Brasília – Entre os 11 itens da pauta que a Comissão de Assuntos Econômicos (CAE) analisa nesta terça-feira (20) está o Projeto de Lei do Senado (PLS) 145/2008, de autoria do ex-senador Neuto de Conto, que aumenta de 21 para 28 anos o limite de idade de dependência econômica para efeitos de Imposto de Renda da Pessoa Física. Caso o filho, filha, enteada, enteado, irmão, neto, bisneto e menor pobre dependente do contribuinte estejam cursando ensino superior ou escola técnica de segundo grau, a dependência pode ir até os 32 anos de idade. A proposta tem decisão terminativa na comissão, onde recebeu voto favorável do relator, senador Benedito de Lira (PP-AL).

Para o relator, a proposta apresenta uma evolução, “já que alivia a carga sobre o contribuinte brasileiro da classe média, sobretudo a assalariada, premida por uma tributação pesada, que não encontra a necessária contrapartida em relação aos serviços públicos a que deveria fazer jus”. Ele ressalta que a medida só beneficiará aqueles que de fato arquem com as despesas com a manutenção do dependente, uma vez que a legislação tributária exige que a rendas do dependente também seja declarada. Assim, “caso o dependente aufira renda própria, a declaração da condição de dependência econômica só será benéfica ao contribuinte caso os valores recebidos pelo dependente sejam inferiores às deduções permitidas”.

O relator cita a justificação da matéria, na qual o autor argumenta que a maior expectativa de vida do brasileiro e a maior necessidade de especialização para que um indivíduo possa competir no mercado de trabalho atrasaram seu ingresso neste mercado.
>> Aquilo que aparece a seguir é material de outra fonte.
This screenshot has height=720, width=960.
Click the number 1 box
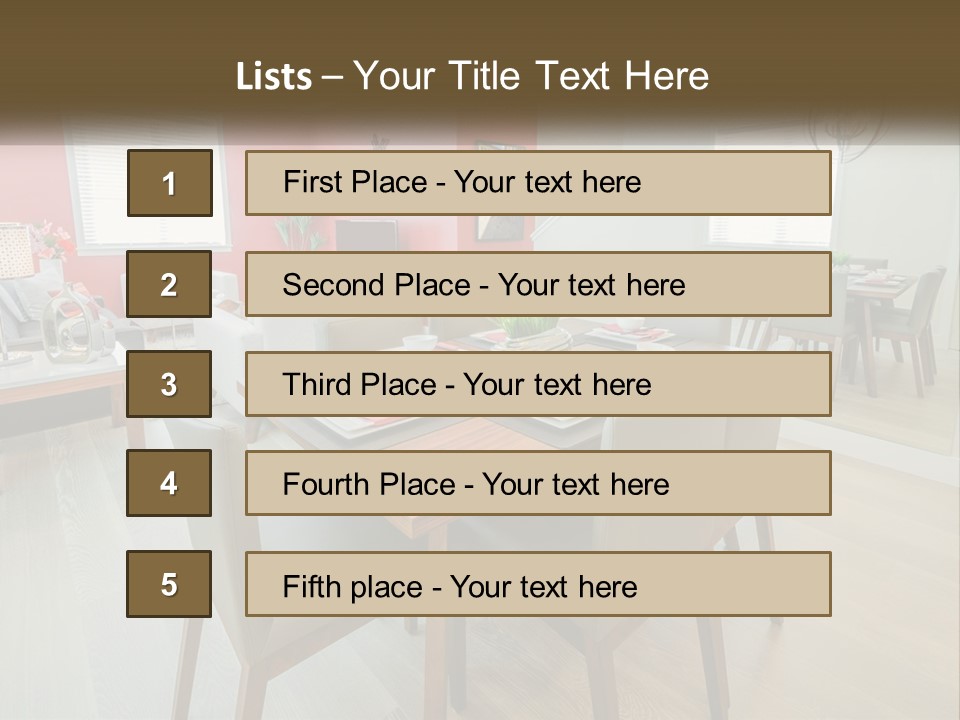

A proposta, segundo o autor, “seria uma decorrência lógica da evolução social que retém os jovens por mais tempo sob a dependência econômica dos seus pais ou mantenedores”.

Benedito de Lira apresentou emenda para resolver a impossibilidade jurídica de o contribuinte deter a guarda de alguém com mais de 18 anos. Para permitir a inclusão do dependente, a emenda exige a comprovação de que o contribuinte já detinha a guarda daquela pessoa enquanto ela era menor de idade, assim como a comprovação da relação de dependência econômica ininterrupta.